All sorts of beliefs make up my life. I believe for instance in the laws of maths – one and one make two and so on. In physics ( or at least the bits I understand). In God. But on this occasion I want to talk about my belief that if you bring up children to the best of your ability the choices that they make will be the right ones for them, even when you have to bite your tongue or cross your fingers when they have decisions to make.
When my oldest daughter was born I knew that there would be problems. The doctors had warned me fairly early on that she was unlikely to survive and I had had to fly thousands of miles to a safer place for her birth. Even then things didn’t go well. I started in labor o.k. and then when she was well on the way she decided to retreat and go into what is known as transverse i.e. wedged firmly across my pelvis. We always joke that she is no good at geography. When she was born she howled the place down at the indignity of being pulled out, then she spotted her meal supply and all was suddenly silent and we had chance at last to glory in our beautiful daughter.

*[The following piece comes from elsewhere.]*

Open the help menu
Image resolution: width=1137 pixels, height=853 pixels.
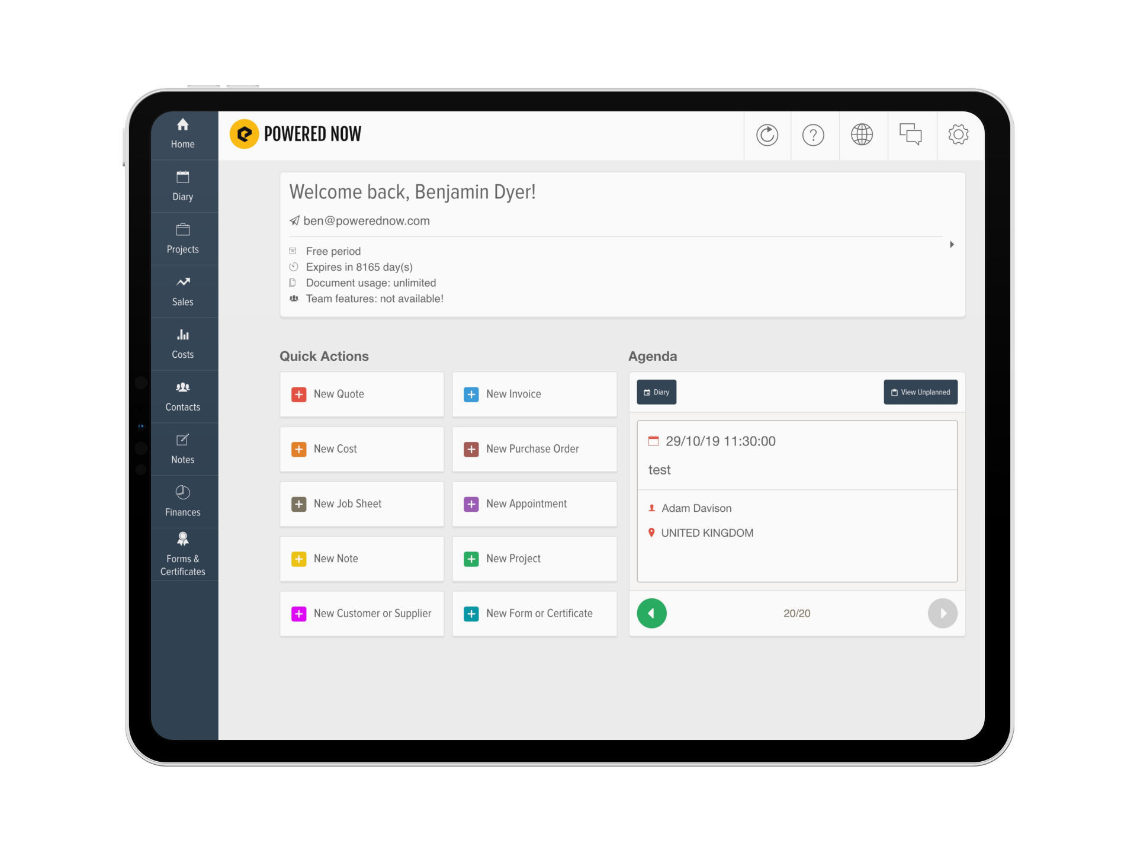tap(814, 135)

The doctors however didn’t think she had any chance of survival. The prognosis was awful. She had not one but several life threatening conditions. They said we should go home and forget her.

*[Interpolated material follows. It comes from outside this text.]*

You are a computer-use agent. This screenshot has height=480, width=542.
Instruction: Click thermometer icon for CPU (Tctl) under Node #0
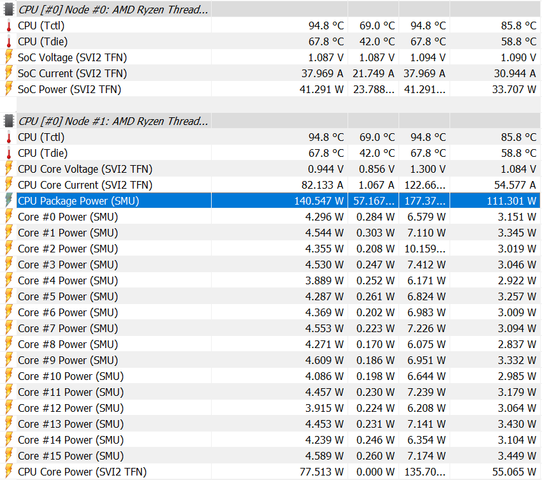(9, 25)
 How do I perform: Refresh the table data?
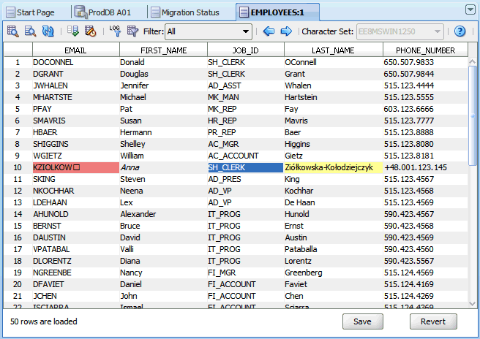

That was 21 years ago. The diagnosis was more or less right but the prognosis wasn’t. Jo spent the next 14 years proving doctors wrong. We had a child that needed frequent trips to hospital and multiple operations – at one point 11 in 12 weeks. People think you should mollycoddle such a child. I’d like to see them try. We’ve had to stand back as she chose to climb a 150 foot rock wall, fly to Italy where she went on a preaching tour in temperatures of over 100 degrees, go to Gambia where every day she tracked animals through the jungle game park in the early hours before the tourists were up and about.
She chose her college not for its academic vigour, but for its situation. Like Beatrix Potter she discovered the Lake District and cannot understand why anyone would want to live elsewhere.
More recently she obtained her B.Sc and soon after she landed her dream job – as a zoo keeper. We could cope with that. We thought she would be looking after cuddly little animals – she is only 4 foot 10 tall. They’ve got lots – meercats, lemurs and all the rest. Last week she announced quite casually that she has been asked to take responsibility for the tigers. We are terrified for her, but this is what she wants and she has always known what she wanted and what she was capable of doing.
Someday soon she will bring some young man home and say ‘Hi, This is ……’ and once again we will fear for her, but at the same time realise that we can’t make her decisions for her, but being the person she is she will make good ones.